## EXERCISE DATA
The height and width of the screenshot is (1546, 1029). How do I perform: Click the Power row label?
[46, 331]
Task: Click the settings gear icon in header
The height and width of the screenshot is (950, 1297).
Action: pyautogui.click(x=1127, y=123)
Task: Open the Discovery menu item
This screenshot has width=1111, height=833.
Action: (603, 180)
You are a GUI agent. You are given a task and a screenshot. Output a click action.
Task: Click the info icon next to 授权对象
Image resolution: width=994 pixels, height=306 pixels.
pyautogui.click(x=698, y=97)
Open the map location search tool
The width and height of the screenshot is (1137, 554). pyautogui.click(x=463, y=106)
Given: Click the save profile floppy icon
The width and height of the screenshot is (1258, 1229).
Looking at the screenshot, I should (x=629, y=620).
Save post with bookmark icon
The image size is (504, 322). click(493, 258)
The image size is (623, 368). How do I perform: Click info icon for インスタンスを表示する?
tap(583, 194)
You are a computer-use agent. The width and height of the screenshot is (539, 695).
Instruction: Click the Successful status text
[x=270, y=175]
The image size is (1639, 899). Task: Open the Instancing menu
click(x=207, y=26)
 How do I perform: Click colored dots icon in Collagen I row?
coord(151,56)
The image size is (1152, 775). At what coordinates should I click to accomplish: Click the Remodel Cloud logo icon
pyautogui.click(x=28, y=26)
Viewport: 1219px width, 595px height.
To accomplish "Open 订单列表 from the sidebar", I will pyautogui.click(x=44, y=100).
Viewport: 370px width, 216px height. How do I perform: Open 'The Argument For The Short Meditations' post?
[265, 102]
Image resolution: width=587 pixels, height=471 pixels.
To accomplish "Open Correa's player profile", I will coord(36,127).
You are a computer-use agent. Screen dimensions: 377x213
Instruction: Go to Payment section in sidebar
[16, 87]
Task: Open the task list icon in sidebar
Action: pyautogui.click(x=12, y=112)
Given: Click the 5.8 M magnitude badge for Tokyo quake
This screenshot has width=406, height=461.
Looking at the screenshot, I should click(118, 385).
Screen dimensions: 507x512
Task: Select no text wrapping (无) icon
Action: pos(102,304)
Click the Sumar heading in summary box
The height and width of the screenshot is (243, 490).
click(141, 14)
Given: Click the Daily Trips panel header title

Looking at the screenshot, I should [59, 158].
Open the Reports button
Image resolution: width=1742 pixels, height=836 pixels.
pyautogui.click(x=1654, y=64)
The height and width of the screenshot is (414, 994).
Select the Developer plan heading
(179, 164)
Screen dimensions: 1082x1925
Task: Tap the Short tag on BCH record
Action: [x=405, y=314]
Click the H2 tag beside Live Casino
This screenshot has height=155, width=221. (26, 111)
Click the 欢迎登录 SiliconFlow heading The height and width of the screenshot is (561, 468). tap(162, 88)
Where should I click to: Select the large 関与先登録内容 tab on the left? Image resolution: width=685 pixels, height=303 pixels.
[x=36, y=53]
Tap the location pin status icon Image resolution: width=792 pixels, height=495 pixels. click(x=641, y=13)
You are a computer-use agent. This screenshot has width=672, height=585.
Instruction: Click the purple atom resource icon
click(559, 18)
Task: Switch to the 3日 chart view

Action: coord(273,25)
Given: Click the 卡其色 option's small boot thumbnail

## PROMPT
The records are to be retyped exactly. No line may be skipped.

## TASK RESPONSE
The height and width of the screenshot is (1546, 1029). How do I perform: Click the Power row label?
[46, 331]
Task: Click the settings gear icon in header
The height and width of the screenshot is (950, 1297).
Action: pyautogui.click(x=1127, y=123)
Task: Open the Discovery menu item
This screenshot has width=1111, height=833.
Action: (603, 180)
You are a GUI agent. You are given a task and a screenshot. Output a click action.
Task: Click the info icon next to 授权对象
Image resolution: width=994 pixels, height=306 pixels.
pyautogui.click(x=698, y=97)
Open the map location search tool
The width and height of the screenshot is (1137, 554). pyautogui.click(x=463, y=106)
Given: Click the save profile floppy icon
The width and height of the screenshot is (1258, 1229).
Looking at the screenshot, I should (x=629, y=620).
Save post with bookmark icon
The image size is (504, 322). click(493, 258)
The image size is (623, 368). How do I perform: Click info icon for インスタンスを表示する?
tap(583, 194)
You are a computer-use agent. The width and height of the screenshot is (539, 695).
Instruction: Click the Successful status text
[x=270, y=175]
The image size is (1639, 899). Task: Open the Instancing menu
click(x=207, y=26)
 How do I perform: Click colored dots icon in Collagen I row?
coord(151,56)
The image size is (1152, 775). At what coordinates should I click to accomplish: Click the Remodel Cloud logo icon
pyautogui.click(x=28, y=26)
Viewport: 1219px width, 595px height.
To accomplish "Open 订单列表 from the sidebar", I will pyautogui.click(x=44, y=100).
Viewport: 370px width, 216px height. How do I perform: Open 'The Argument For The Short Meditations' post?
[265, 102]
Image resolution: width=587 pixels, height=471 pixels.
To accomplish "Open Correa's player profile", I will coord(36,127).
You are a computer-use agent. Screen dimensions: 377x213
Instruction: Go to Payment section in sidebar
[16, 87]
Task: Open the task list icon in sidebar
Action: pyautogui.click(x=12, y=112)
Given: Click the 5.8 M magnitude badge for Tokyo quake
This screenshot has width=406, height=461.
Looking at the screenshot, I should click(118, 385).
Screen dimensions: 507x512
Task: Select no text wrapping (无) icon
Action: pos(102,304)
Click the Sumar heading in summary box
The height and width of the screenshot is (243, 490).
click(141, 14)
Given: Click the Daily Trips panel header title

Looking at the screenshot, I should [59, 158].
Open the Reports button
Image resolution: width=1742 pixels, height=836 pixels.
pyautogui.click(x=1654, y=64)
The height and width of the screenshot is (414, 994).
Select the Developer plan heading
(179, 164)
Screen dimensions: 1082x1925
Task: Tap the Short tag on BCH record
Action: [x=405, y=314]
Click the H2 tag beside Live Casino
This screenshot has height=155, width=221. (26, 111)
Click the 欢迎登录 SiliconFlow heading The height and width of the screenshot is (561, 468). tap(162, 88)
Where should I click to: Select the large 関与先登録内容 tab on the left? Image resolution: width=685 pixels, height=303 pixels.
[x=36, y=53]
Tap the location pin status icon Image resolution: width=792 pixels, height=495 pixels. click(x=641, y=13)
You are a computer-use agent. This screenshot has width=672, height=585.
Instruction: Click the purple atom resource icon
click(559, 18)
Task: Switch to the 3日 chart view

Action: coord(273,25)
Given: Click the 卡其色 option's small boot thumbnail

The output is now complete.